--- DATA RECORDS ---
*** Begin section ***
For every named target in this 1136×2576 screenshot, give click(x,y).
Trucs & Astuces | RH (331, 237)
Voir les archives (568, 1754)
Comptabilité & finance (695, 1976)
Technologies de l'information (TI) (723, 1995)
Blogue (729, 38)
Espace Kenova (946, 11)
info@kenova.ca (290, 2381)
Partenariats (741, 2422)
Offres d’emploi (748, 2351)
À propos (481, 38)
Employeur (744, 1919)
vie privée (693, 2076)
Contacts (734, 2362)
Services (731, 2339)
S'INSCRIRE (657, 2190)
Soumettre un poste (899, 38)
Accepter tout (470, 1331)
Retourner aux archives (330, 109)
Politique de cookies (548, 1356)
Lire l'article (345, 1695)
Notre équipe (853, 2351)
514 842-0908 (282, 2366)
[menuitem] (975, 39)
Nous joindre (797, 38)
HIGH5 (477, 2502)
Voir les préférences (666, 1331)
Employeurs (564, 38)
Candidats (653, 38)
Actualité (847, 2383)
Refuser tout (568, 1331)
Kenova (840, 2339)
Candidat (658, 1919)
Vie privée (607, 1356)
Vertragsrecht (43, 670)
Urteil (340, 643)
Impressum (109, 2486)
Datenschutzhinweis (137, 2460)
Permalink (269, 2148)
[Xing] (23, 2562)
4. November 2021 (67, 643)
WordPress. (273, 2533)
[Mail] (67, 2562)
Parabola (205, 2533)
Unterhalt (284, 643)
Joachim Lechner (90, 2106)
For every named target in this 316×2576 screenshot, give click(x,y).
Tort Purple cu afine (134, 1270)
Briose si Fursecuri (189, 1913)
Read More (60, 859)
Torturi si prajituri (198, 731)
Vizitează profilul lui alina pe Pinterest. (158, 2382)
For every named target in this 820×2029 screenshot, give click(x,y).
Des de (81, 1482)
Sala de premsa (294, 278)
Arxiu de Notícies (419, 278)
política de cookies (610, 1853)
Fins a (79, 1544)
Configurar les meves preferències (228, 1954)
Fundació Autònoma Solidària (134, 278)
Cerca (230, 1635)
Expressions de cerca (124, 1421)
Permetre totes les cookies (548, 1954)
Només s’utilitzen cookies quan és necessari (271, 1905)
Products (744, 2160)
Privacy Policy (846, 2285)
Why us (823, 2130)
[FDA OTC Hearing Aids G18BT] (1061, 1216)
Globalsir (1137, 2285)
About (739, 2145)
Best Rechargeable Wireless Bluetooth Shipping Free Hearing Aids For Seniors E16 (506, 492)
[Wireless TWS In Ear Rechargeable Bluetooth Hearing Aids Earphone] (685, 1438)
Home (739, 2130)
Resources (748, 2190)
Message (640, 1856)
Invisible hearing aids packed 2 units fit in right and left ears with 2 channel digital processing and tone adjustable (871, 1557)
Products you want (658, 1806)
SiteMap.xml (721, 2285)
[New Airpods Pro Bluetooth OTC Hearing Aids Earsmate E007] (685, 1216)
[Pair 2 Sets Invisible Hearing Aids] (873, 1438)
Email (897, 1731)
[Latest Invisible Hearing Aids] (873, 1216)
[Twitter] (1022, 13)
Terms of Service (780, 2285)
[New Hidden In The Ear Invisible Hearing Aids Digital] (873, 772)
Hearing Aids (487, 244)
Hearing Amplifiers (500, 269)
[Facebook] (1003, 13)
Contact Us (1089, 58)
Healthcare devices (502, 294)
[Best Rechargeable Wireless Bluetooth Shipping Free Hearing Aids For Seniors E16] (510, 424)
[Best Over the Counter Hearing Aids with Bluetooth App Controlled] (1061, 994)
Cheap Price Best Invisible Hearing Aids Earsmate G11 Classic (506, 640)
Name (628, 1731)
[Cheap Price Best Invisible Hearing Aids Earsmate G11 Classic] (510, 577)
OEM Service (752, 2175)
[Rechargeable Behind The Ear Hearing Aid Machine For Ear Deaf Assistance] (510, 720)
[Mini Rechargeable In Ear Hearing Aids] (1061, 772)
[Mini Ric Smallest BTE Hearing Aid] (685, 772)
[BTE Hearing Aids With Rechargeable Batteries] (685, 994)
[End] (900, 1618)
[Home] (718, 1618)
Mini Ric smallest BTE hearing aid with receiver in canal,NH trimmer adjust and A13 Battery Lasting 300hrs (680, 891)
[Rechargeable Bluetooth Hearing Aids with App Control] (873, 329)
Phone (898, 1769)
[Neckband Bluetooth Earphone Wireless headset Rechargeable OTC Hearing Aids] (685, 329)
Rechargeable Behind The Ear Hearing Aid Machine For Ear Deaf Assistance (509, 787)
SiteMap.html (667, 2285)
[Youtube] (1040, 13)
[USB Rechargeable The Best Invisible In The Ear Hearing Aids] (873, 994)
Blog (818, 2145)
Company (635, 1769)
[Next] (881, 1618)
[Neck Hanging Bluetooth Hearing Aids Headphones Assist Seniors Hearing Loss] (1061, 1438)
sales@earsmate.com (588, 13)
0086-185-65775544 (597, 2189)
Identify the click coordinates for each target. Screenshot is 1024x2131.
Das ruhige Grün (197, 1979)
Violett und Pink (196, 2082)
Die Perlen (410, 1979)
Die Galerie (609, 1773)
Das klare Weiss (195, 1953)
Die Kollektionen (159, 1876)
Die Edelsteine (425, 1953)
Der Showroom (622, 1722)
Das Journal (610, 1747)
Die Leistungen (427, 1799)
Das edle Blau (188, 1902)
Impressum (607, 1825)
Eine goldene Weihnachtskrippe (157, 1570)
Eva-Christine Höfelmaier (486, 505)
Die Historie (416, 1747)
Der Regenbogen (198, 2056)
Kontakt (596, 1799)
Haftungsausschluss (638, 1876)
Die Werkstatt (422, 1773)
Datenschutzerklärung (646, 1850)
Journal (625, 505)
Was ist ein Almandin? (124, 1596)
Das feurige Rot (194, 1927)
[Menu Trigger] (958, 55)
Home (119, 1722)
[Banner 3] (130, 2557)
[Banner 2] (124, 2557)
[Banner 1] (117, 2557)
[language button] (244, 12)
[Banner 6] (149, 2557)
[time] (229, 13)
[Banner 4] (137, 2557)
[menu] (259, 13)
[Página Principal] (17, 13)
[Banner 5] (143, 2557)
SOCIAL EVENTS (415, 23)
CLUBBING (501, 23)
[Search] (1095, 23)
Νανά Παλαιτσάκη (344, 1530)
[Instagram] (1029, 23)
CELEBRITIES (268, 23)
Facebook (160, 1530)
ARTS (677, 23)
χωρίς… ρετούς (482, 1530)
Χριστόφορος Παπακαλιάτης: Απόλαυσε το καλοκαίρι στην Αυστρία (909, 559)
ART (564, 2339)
*** End section ***
--- TASK DIRECTIONS ---
Take the entries above and return only the lines from the one with "Cerca (230, 1635)" to the one with "Message (640, 1856)", both included, unchanged.

--- EXPECTED ANSWER ---
Cerca (230, 1635)
Expressions de cerca (124, 1421)
Permetre totes les cookies (548, 1954)
Només s’utilitzen cookies quan és necessari (271, 1905)
Products (744, 2160)
Privacy Policy (846, 2285)
Why us (823, 2130)
[FDA OTC Hearing Aids G18BT] (1061, 1216)
Globalsir (1137, 2285)
About (739, 2145)
Best Rechargeable Wireless Bluetooth Shipping Free Hearing Aids For Seniors E16 (506, 492)
[Wireless TWS In Ear Rechargeable Bluetooth Hearing Aids Earphone] (685, 1438)
Home (739, 2130)
Resources (748, 2190)
Message (640, 1856)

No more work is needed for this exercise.